Такие вещи всегда встречаются неожиданно. И в них очень трудно поверить. Я настолько привыкла к своей надзирающей, к подруге, или что там нечисть вкладывает в это понятие, что не сразу поверила в ее уход. Это как вывалиться из теплого дома в лютый мороз и едва не захлебнуться ледяным воздухом. Дышать можно, но так и тянет назад в тепло. Настал момент, когда жизнь потребовала от нее слишком много, и змея отступила, чувство самосохранения не позволило ей поступить иначе.
Мы шли по желтой дороге уже два часа. Разговор не клеился. Без Пашки я не знала, как вести себя с Мартыном, словно она была тем, что объединяло молодого целителя и немолодую женщину.
Пейзаж, состоящий из густой травы, кустарника, разбросанных по сторонам чахлых рощиц, не менялся. Солнце стояло над головой, пыль покрывала желтым налетом ботинки. Было жарко и отчего-то тревожно.
До Желтой цитадели своим ходом полтора дня, а если засчитывать ночлег и другие остановки, так необходимые слабому человеку, то все два. Дорога была достаточно широкой, и нам советовали не стирать зря ноги, а взять или украсть машину. Именно поэтому мы ее и не взяли. Я и своим-то поостереглась верить, а уж чужим и подавно.
Кто бы мог подумать, что однажды я начну делить нечисть на свою и чужую.
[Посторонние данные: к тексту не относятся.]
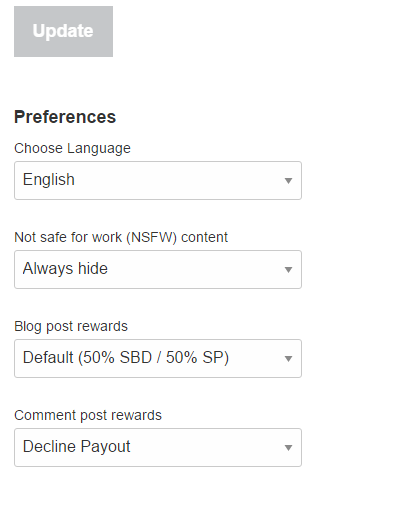Viewport: 405px width, 512px height.
Task: Click the arrow icon beside English
Action: 288,181
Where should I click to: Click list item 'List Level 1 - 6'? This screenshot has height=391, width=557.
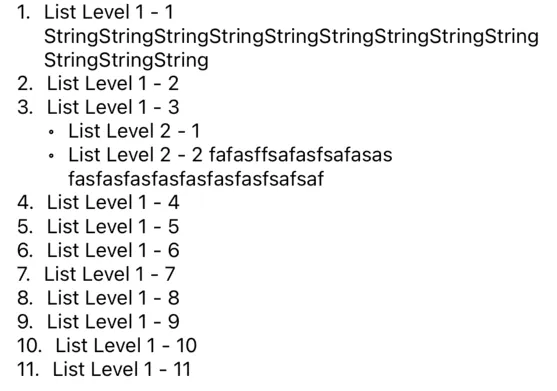pyautogui.click(x=113, y=250)
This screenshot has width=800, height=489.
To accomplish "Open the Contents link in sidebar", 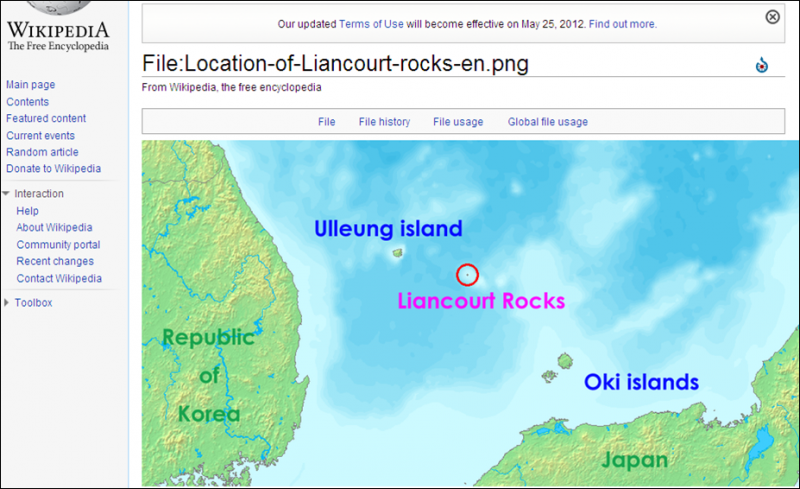I will [27, 102].
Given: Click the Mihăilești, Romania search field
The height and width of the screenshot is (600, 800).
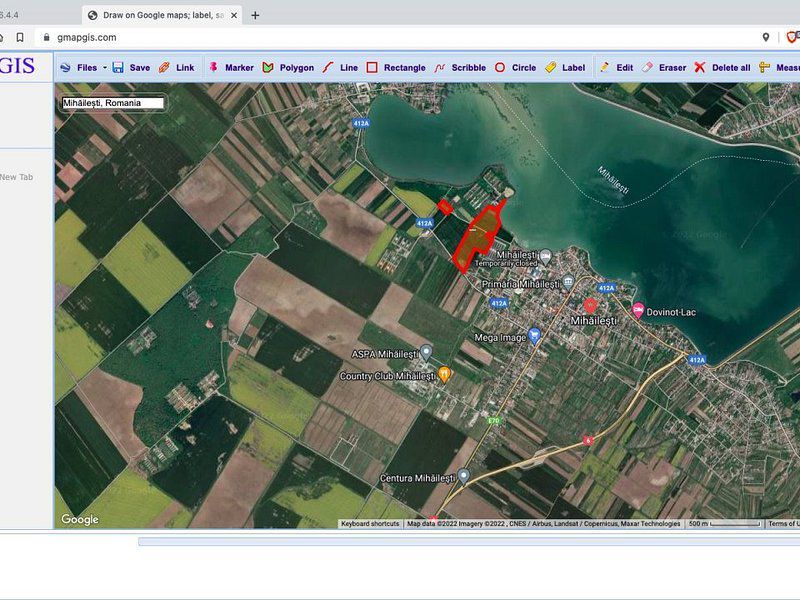Looking at the screenshot, I should [112, 103].
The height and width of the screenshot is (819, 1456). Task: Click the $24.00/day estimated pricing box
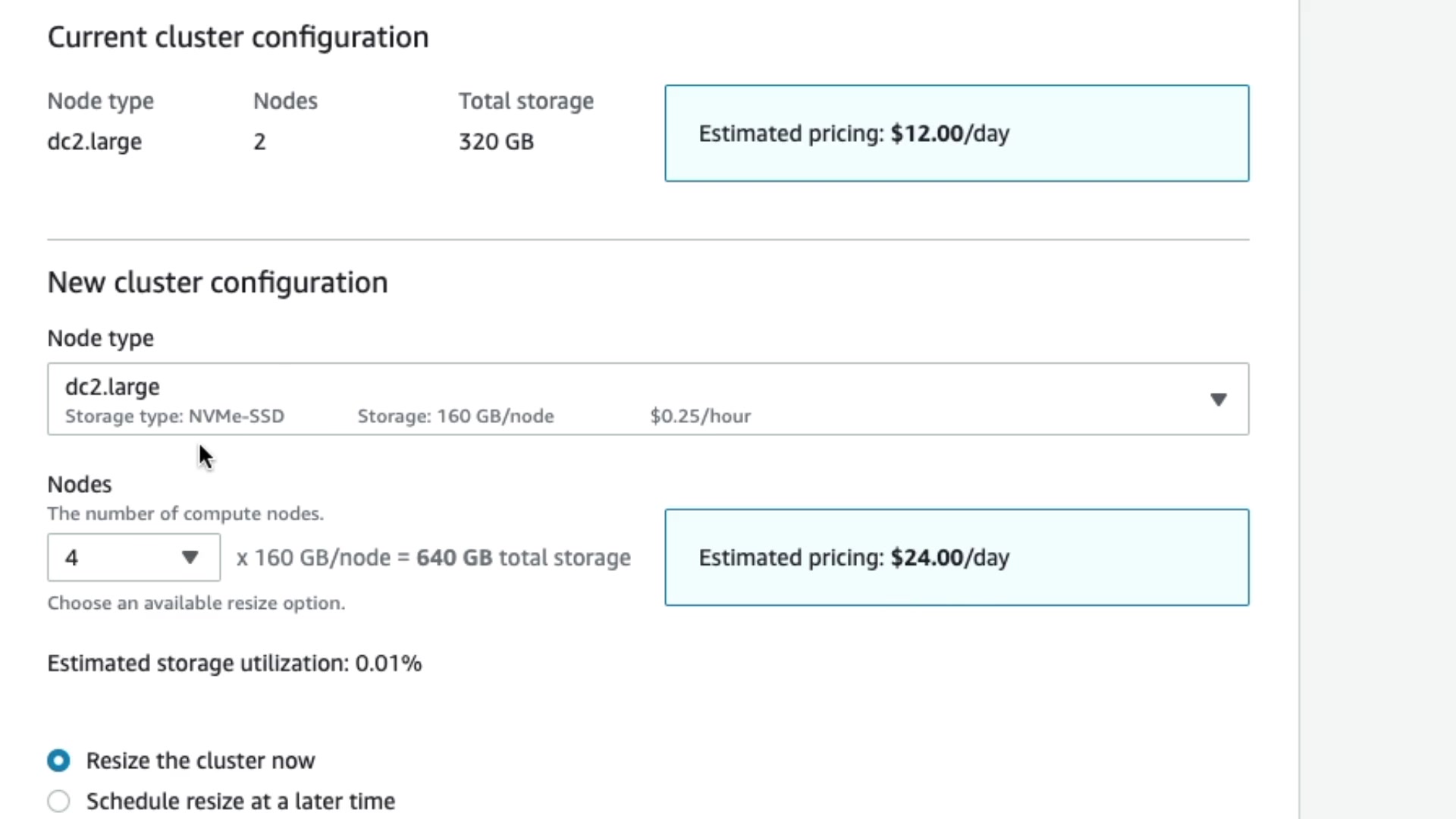[956, 557]
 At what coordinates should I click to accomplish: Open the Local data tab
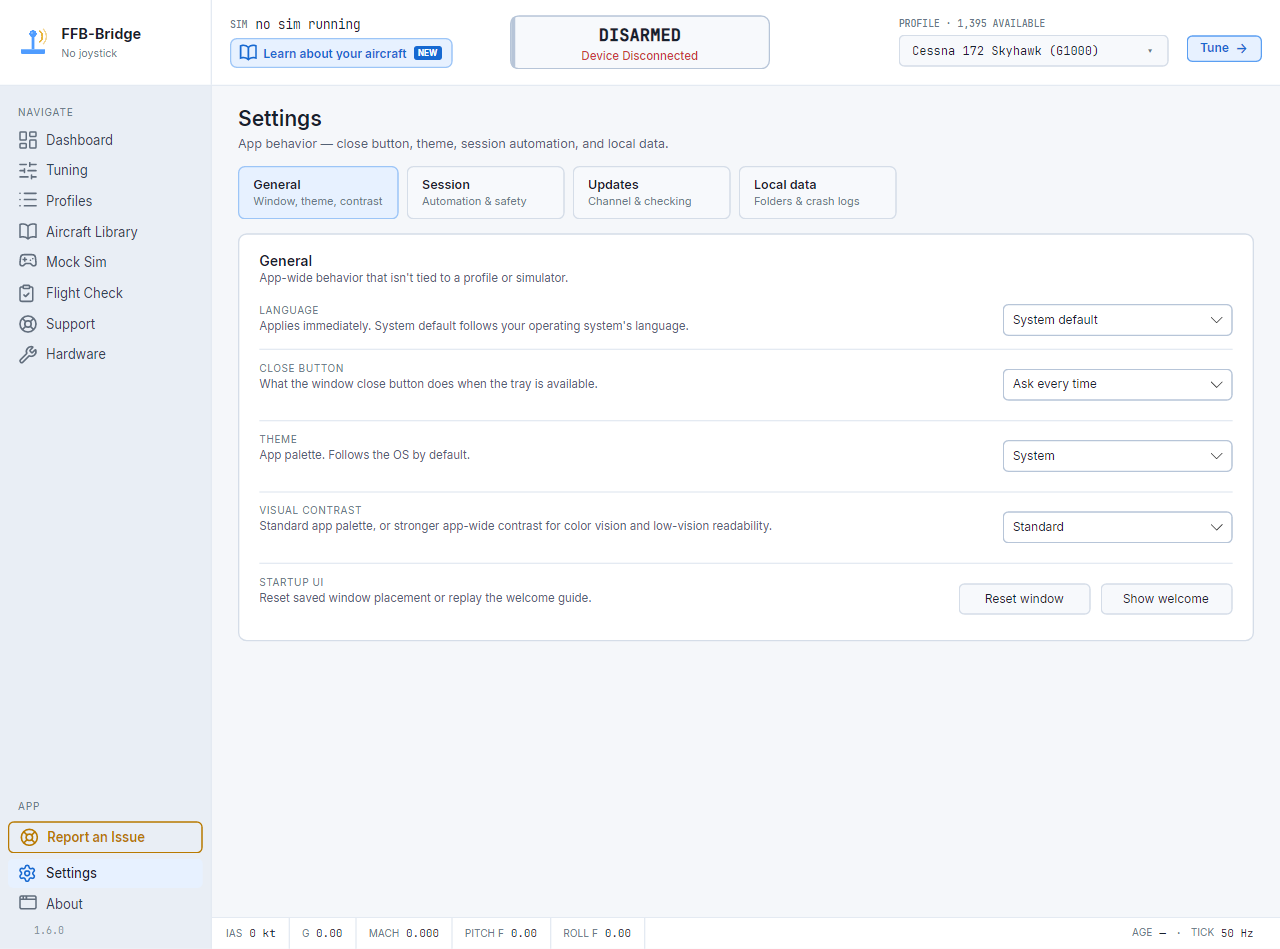[x=817, y=192]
Остов мы покинули поздним утром и шли, пока день не перевалил во вторую половину. Тени удлинились, стелясь по желтоватой дороге, но до наступления темноты оставалось еще несколько часов.
Я устала, но проигнорировала вопросительный взгляд Мартына, способного снять любую усталость. Магия, как соль: щепотка придает жизни вкус, а ложка отравляет, оседая на костях, суставах, органах. А мою жизнь уже достаточно приправили.
Вдоль шедшей под уклон дороги стали попадаться чахлые кустики, через час сменившиеся подлеском, а затем густой рощей стволов-великанов в основном лип. Но попадались клены и березы. Грязно-желтая грунтовка неожиданно изогнулась почти под прямым углом. И когда мы снова вышли на открытое пространство, я поняла, что путь окончен.
За поворотом дорога плавно перешла в знакомую до малейших мелочей улочку, с рядами домиков вдоль, редкими деревьями и полным отсутствием заборов. Я ускорила шаг, а потом побежала. Первый поворот направо, первый дом, второй, третий, четвертый. Даже от теней я так не бегала. Спортивная сумка хлопала по боку, и я сбросила ее в пыль, как ненужную. Быстрее мы бежим не от чего-то, а к чему-то. Если цель важна, то тебя не догонит ни одна гарха.
Я с разбегу взлетела на крыльцо, дернула дверь и вбежала в дом.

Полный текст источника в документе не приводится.